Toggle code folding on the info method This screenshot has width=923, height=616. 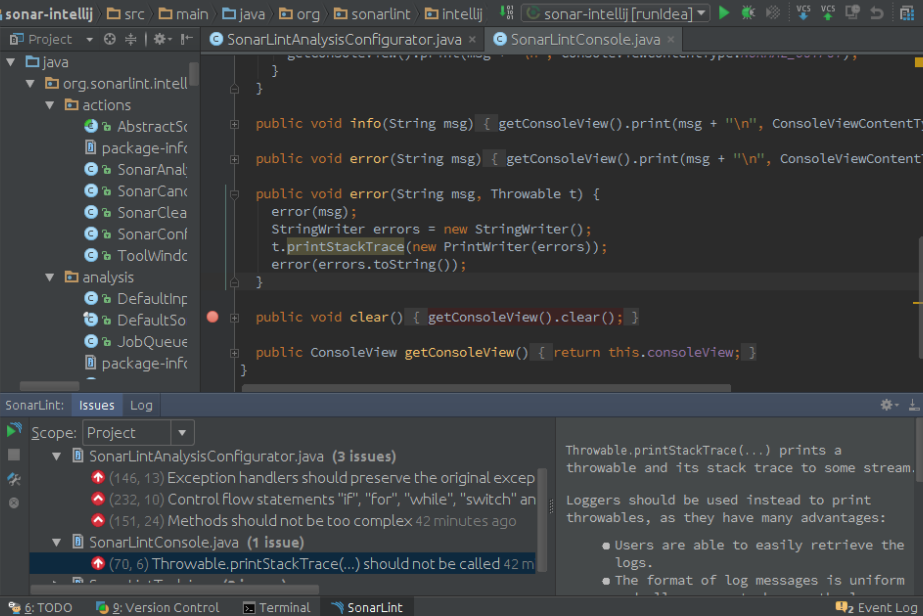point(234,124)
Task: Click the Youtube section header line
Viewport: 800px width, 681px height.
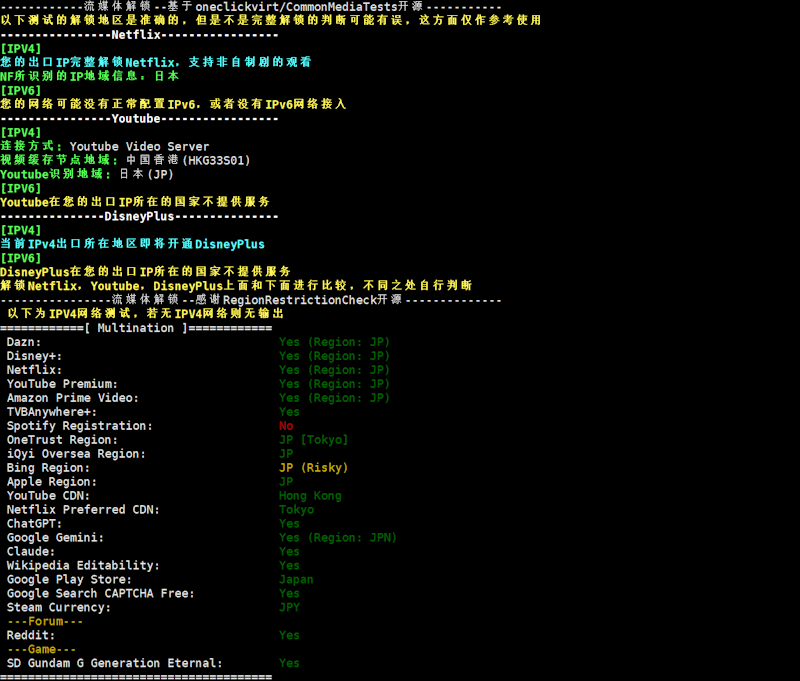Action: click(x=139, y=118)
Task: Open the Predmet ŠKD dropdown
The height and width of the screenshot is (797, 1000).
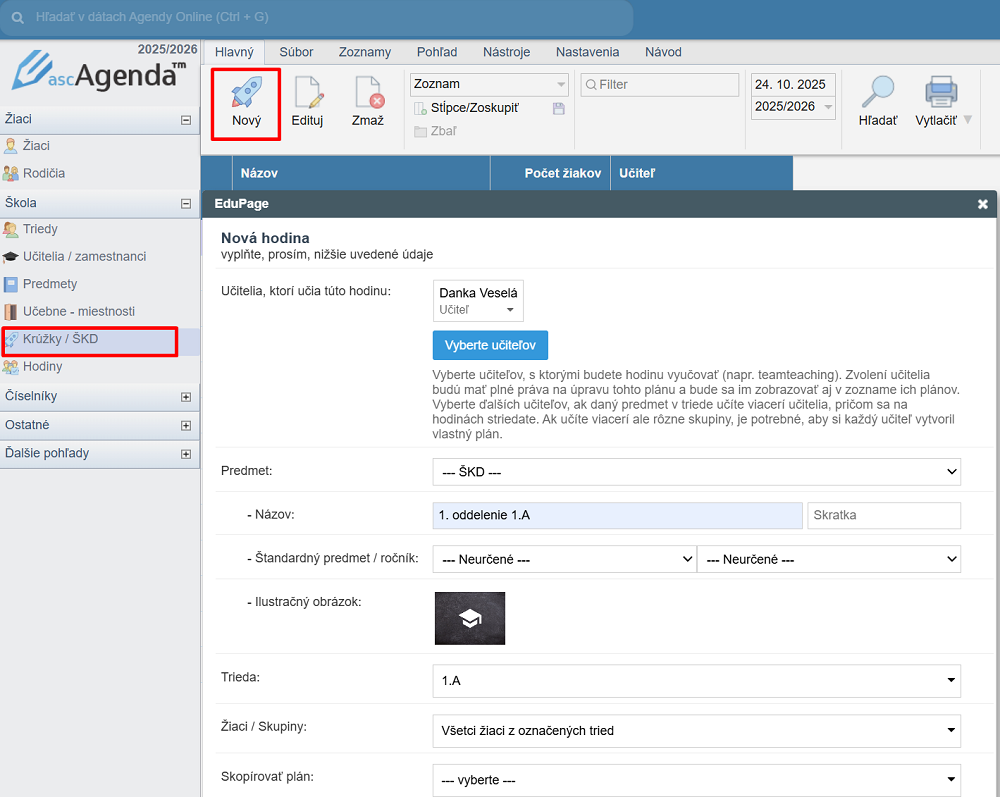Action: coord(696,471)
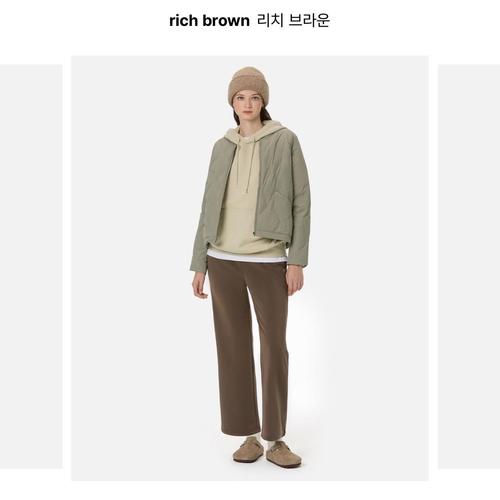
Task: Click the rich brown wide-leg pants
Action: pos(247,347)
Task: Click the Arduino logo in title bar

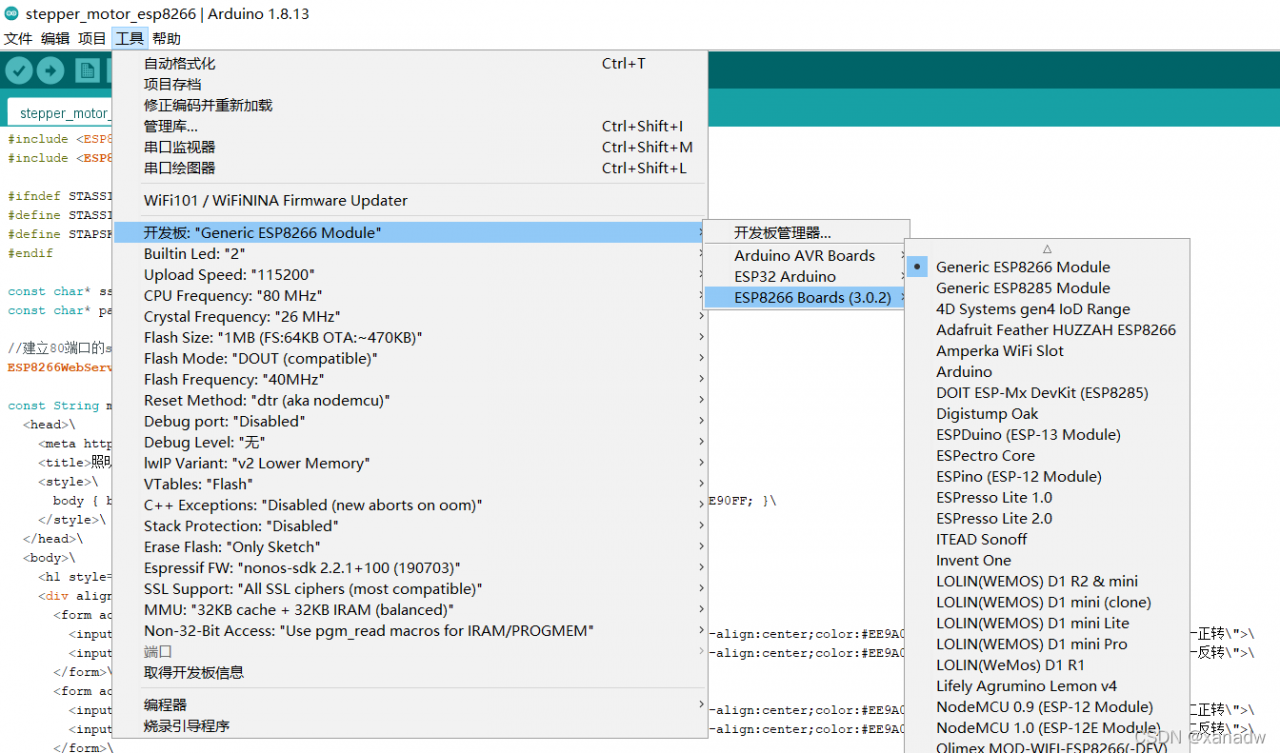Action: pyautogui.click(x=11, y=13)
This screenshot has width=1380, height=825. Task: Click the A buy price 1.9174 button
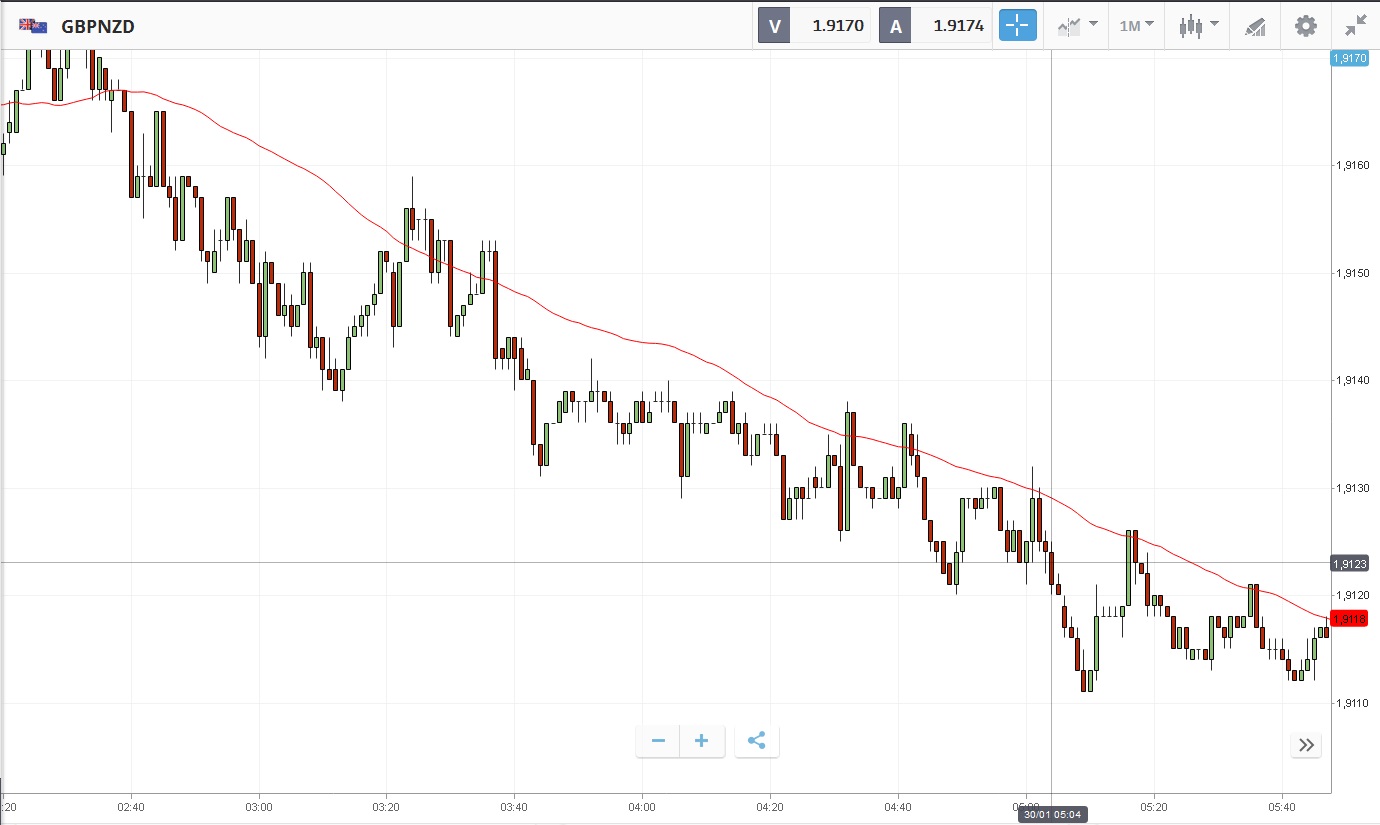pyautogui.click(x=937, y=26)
++++++++++
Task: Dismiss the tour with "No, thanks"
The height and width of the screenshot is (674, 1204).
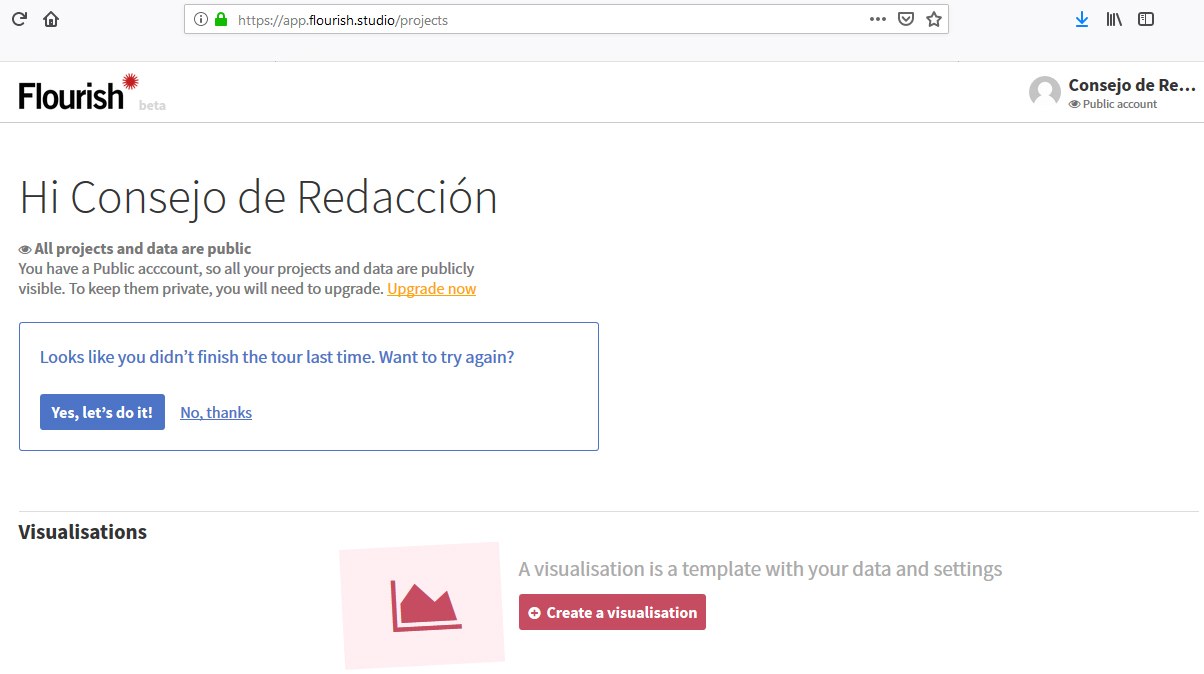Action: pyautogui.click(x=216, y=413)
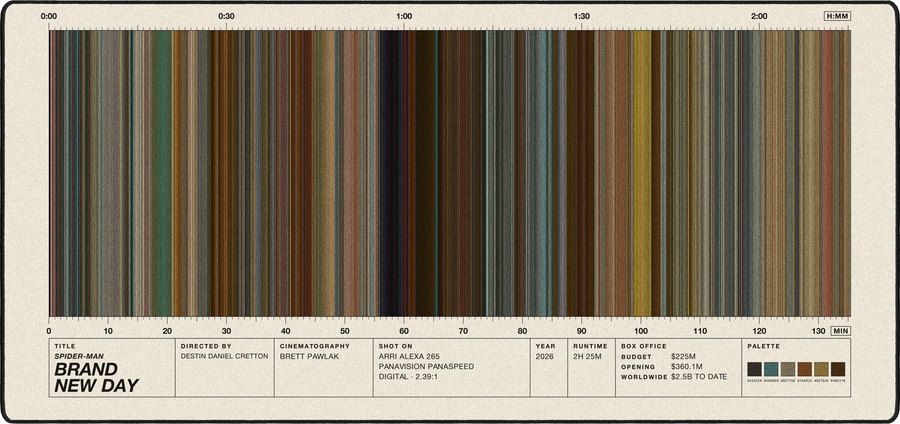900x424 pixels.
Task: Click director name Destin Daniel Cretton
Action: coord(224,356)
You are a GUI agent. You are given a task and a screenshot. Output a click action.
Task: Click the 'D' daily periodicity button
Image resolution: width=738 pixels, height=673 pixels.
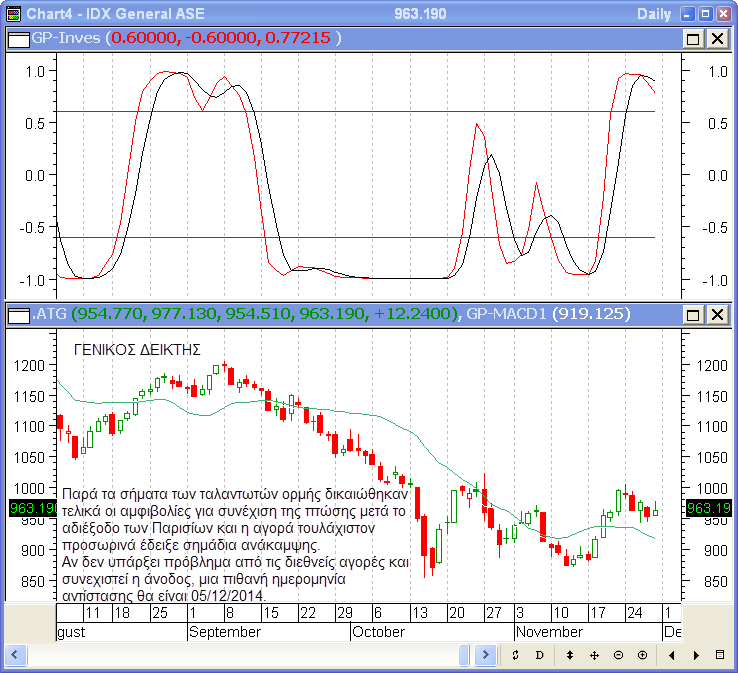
++++++++++
== ASSIGNMENT ==
From the line that has "Task: Click the 'D' daily periodicity button" through the line that has "Image resolution: width=738", copy every line exactly as it appears above, and leave out all others.

== EXERCISE ANSWER ==
Task: Click the 'D' daily periodicity button
Image resolution: width=738 pixels, height=673 pixels.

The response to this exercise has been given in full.